━━━ MATERIAL FOR THE TASK

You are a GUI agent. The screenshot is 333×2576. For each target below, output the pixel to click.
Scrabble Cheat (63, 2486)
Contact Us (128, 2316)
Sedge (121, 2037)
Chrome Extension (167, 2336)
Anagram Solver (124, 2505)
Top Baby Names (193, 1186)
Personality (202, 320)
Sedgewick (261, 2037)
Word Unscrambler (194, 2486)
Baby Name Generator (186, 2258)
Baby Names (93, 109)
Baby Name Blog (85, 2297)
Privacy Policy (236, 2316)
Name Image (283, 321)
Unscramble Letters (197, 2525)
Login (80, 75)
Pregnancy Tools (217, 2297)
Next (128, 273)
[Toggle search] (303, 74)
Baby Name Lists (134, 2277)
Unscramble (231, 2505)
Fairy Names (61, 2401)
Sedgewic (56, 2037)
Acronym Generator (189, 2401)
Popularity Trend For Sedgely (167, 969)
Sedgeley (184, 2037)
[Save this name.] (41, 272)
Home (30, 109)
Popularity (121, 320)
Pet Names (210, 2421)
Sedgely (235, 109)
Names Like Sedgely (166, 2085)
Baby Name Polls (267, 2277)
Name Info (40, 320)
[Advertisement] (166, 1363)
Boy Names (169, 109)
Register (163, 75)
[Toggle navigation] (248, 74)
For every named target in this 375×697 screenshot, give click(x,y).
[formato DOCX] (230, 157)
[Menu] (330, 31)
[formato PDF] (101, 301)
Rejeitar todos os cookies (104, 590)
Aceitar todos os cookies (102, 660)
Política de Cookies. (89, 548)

━━━━━━
━━━ MATERIAL FOR THE TASK

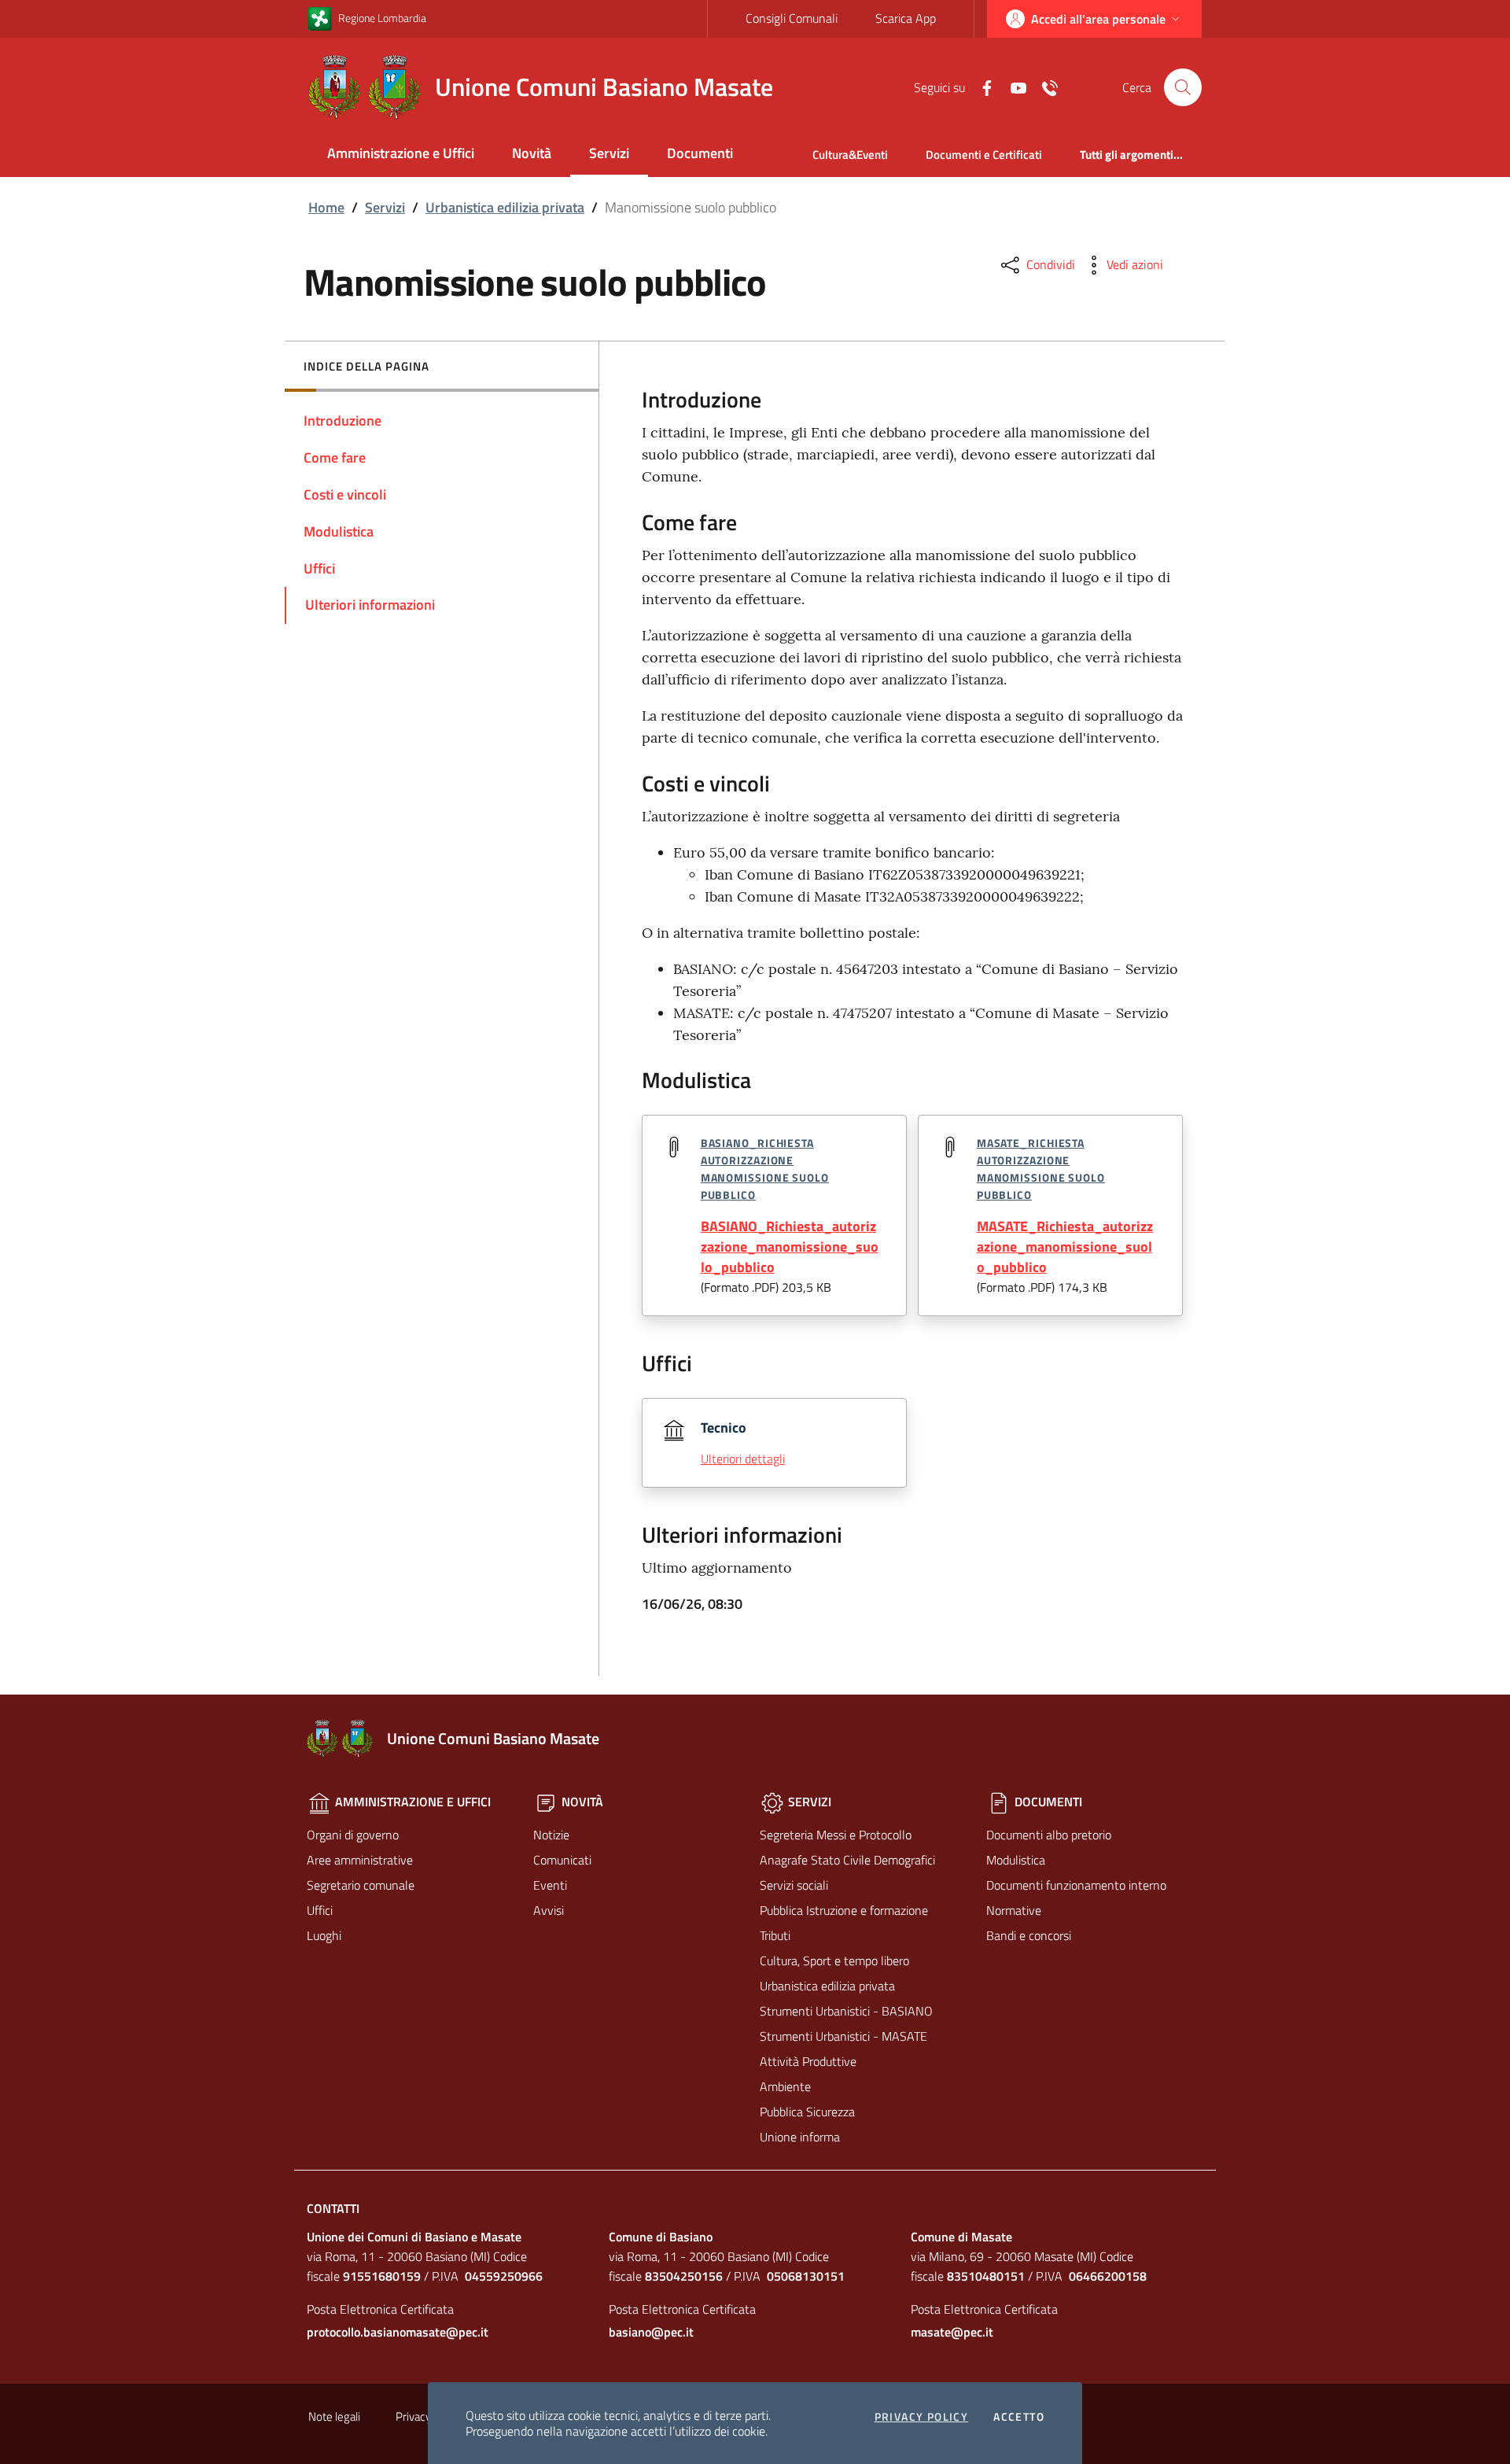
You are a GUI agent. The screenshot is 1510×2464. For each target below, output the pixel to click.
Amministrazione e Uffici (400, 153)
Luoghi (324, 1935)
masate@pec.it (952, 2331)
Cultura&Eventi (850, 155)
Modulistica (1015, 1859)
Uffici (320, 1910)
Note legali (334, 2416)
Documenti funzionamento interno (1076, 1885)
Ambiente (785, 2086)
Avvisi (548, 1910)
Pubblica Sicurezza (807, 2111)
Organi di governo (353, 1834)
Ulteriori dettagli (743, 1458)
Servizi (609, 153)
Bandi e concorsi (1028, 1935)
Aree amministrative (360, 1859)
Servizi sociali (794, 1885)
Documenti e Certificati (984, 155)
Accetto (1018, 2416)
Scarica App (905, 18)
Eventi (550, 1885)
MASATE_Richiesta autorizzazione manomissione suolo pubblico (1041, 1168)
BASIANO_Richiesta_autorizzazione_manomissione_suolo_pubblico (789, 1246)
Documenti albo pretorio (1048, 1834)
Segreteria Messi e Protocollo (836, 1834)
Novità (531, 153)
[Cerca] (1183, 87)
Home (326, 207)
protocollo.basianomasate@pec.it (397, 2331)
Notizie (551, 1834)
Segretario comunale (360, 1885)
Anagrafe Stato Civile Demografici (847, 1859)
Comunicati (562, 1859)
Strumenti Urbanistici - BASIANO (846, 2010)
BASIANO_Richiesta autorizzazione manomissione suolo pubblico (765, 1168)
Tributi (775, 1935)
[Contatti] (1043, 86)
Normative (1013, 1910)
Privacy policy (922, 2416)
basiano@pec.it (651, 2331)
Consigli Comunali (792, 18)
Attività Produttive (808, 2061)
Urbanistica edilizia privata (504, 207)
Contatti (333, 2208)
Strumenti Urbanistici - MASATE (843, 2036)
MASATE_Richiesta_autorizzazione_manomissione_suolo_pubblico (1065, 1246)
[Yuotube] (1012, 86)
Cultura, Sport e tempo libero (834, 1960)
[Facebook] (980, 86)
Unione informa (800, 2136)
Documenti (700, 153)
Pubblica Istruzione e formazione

━━━━━━

## EXERCISE INSTRUCTIONS
Everything above from the line containing "Home (30, 109)" down to the line containing "Política de Cookies. (89, 548)" is to be transcribed exactly, with both of those lines included and nothing else added.

## EXERCISE SOLUTION
Home (30, 109)
Popularity (121, 320)
Pet Names (210, 2421)
Sedgely (235, 109)
Names Like Sedgely (166, 2085)
Baby Name Polls (267, 2277)
Name Info (40, 320)
[Advertisement] (166, 1363)
Boy Names (169, 109)
Register (163, 75)
[Toggle navigation] (248, 74)
For every named target in this 375×697 screenshot, give click(x,y).
[formato DOCX] (230, 157)
[Menu] (330, 31)
[formato PDF] (101, 301)
Rejeitar todos os cookies (104, 590)
Aceitar todos os cookies (102, 660)
Política de Cookies. (89, 548)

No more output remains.